• **What is needed**
Begin with the line containing "The height and width of the screenshot is (448, 770)." and reproduce it and all later lines exactly, through the last line of the records. Add nothing else.

===

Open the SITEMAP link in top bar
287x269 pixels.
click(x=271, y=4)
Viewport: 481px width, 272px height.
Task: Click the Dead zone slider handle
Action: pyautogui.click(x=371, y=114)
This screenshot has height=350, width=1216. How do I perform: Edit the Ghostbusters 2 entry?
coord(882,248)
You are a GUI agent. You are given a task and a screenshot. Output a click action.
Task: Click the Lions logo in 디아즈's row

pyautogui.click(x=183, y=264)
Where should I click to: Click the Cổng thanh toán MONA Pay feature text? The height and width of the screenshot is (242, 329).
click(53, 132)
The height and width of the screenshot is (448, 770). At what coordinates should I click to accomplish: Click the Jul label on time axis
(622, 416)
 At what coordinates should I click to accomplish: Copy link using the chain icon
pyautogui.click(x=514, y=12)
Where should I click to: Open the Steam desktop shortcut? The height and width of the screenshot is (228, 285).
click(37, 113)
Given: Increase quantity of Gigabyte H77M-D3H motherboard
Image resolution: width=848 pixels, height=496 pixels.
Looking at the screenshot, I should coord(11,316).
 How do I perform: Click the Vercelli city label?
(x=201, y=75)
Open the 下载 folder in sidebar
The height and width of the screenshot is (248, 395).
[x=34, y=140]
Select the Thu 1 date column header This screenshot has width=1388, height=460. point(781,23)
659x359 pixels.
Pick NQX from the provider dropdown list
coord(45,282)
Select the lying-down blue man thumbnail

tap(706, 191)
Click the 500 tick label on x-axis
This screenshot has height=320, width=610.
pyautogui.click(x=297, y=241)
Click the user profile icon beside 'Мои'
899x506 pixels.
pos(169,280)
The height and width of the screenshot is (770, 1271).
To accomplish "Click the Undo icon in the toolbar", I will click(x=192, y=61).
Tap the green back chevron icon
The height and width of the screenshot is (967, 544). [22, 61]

===

• **Solution to the problem**
The height and width of the screenshot is (448, 770). At what coordinates should I click to accomplish: Click the Jul label on time axis
(622, 416)
 At what coordinates should I click to accomplish: Copy link using the chain icon
pyautogui.click(x=514, y=12)
Where should I click to: Open the Steam desktop shortcut? The height and width of the screenshot is (228, 285).
click(37, 113)
Given: Increase quantity of Gigabyte H77M-D3H motherboard
Image resolution: width=848 pixels, height=496 pixels.
Looking at the screenshot, I should coord(11,316).
 How do I perform: Click the Vercelli city label?
(x=201, y=75)
Open the 下载 folder in sidebar
The height and width of the screenshot is (248, 395).
[x=34, y=140]
Select the Thu 1 date column header This screenshot has width=1388, height=460. point(781,23)
659x359 pixels.
Pick NQX from the provider dropdown list
coord(45,282)
Select the lying-down blue man thumbnail

tap(706, 191)
Click the 500 tick label on x-axis
This screenshot has height=320, width=610.
pyautogui.click(x=297, y=241)
Click the user profile icon beside 'Мои'
899x506 pixels.
pos(169,280)
The height and width of the screenshot is (770, 1271).
To accomplish "Click the Undo icon in the toolbar", I will click(x=192, y=61).
Tap the green back chevron icon
The height and width of the screenshot is (967, 544). [22, 61]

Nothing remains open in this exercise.